What can the Government do to limit further price rises?
So far, the RBA has maintained that the residential housing market isn’t in a bubble and that house price growth has been sustainable. Significantly, the RBA has recently changed its stance stating that it is now worried about the build-up in speculative investment activity in the housing market, and that it has been in talks with the bank regulator, APRA, to introduce ‘speed limits’ on credit creation.
So what can the government and its twin regulators, the RBA and APRA do to limit house price rises? Here we examine their options, how effective they may be and whether they are likely to be introduced.
- The RBA can raise interest rates. A pre-emptive rate rise would seriously curb house price growth. But it would also damage confidence in the broader economy. We view this option as highly unlikely.
- The RBA introduces ‘macro-prudential’ measures specifically to target the housing market. For example, limits on loan-to-valuation ratios; limits on debt repayments to borrower income or loan size to income; forcing lenders to lift the interest rate buffer test they use for loan serviceability; placing high risk weights on particular types of loans in particular geographical areas; or forcing banks to reduce the number of loans to certain individuals and to certain geographical areas. This has been introduced in New Zealand with mixed results. We see this as more likely.
- APRA forces banks to lift their capital requirements – this is likely to emerge as part of the Financial System Inquiry. Given the increasing size of the banks’ residential mortgage books and their all-time low provisioning for bad and doubtful debts, they may not be adequately capitalised in a severe housing market downturn. In this instance, they will have to be bailed out by the taxpayer.

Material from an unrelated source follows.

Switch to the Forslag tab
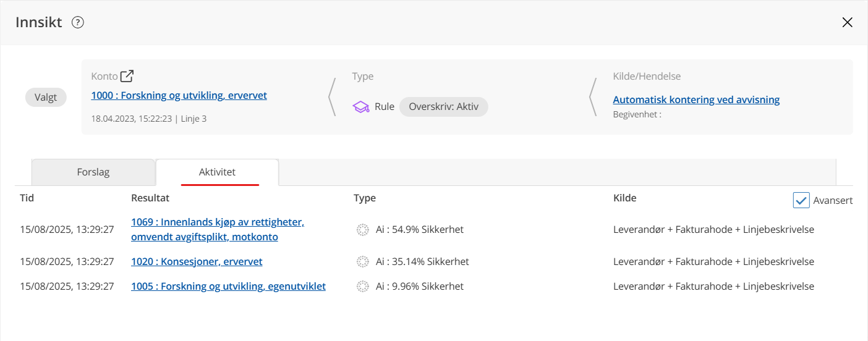868x341 pixels. click(x=93, y=172)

- APRA forces the banks to increase home loan risk weightings – extraordinarily, banks have been able to ‘self-assess’ the riskiness of each loan and assign to it their own risk weighting! Risk weights vary globally, but the global average is around 30% and is mandated by a regulator (ie. no self-assessment). The abolition of self-assessment will lead to lower share prices but more stable banks.

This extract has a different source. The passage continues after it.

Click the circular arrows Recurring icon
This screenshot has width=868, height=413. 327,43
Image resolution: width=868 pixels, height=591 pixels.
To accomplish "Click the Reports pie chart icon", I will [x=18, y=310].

- Abolish negative gearing on property investment – and additionally remove the 50% capital gains tax discount for investment properties held longer than 12 months. Politically unpopular. Very unlikely to happen.

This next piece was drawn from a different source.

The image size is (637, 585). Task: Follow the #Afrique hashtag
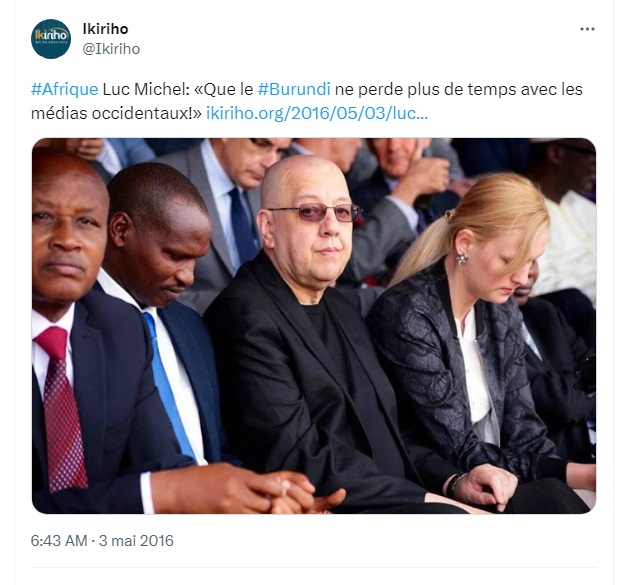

- Introduce a levy on foreign purchases of Australian residential property – press speculation is of a $1,500 levy on foreign buyers of Australian residential property, which would raise some $400 million. Whilst $1,500 is likely insufficient to curb foreign buying demand, a percentage levy based on the purchase price (ie. 3% or 5% of the purchase price) may do the trick whilst raising much needed funds for the Australian economy.
House prices are high. They are high because of a combination of low mortgage rates, a healthy banking system and a lack of supply (for now). The RBA is becoming increasingly nervous about excessive speculation and may act to limit further price rises. We expect much noise but little action.
In the long run, property has been an excellent wealth creation vehicle for Australians. Whilst returns haven’t quite matched equities (and the data is often of dubious quality as it invariably omits maintenance capex), they have been achieved with lower volatility. A diversified mix of property, bonds and shares has produced strong returns with reasonable volatility. The past, though, is no guarantee of the future. Whilst there will always be a place for property in investment portfolios, returns from this asset class are likely to be more subdued over the next 10 years.
Jonathan Hoyle is Chief Investment Officer at Stanford Brown. Any advice contained in this article is general advice only and does not take into consideration the reader’s personal circumstances.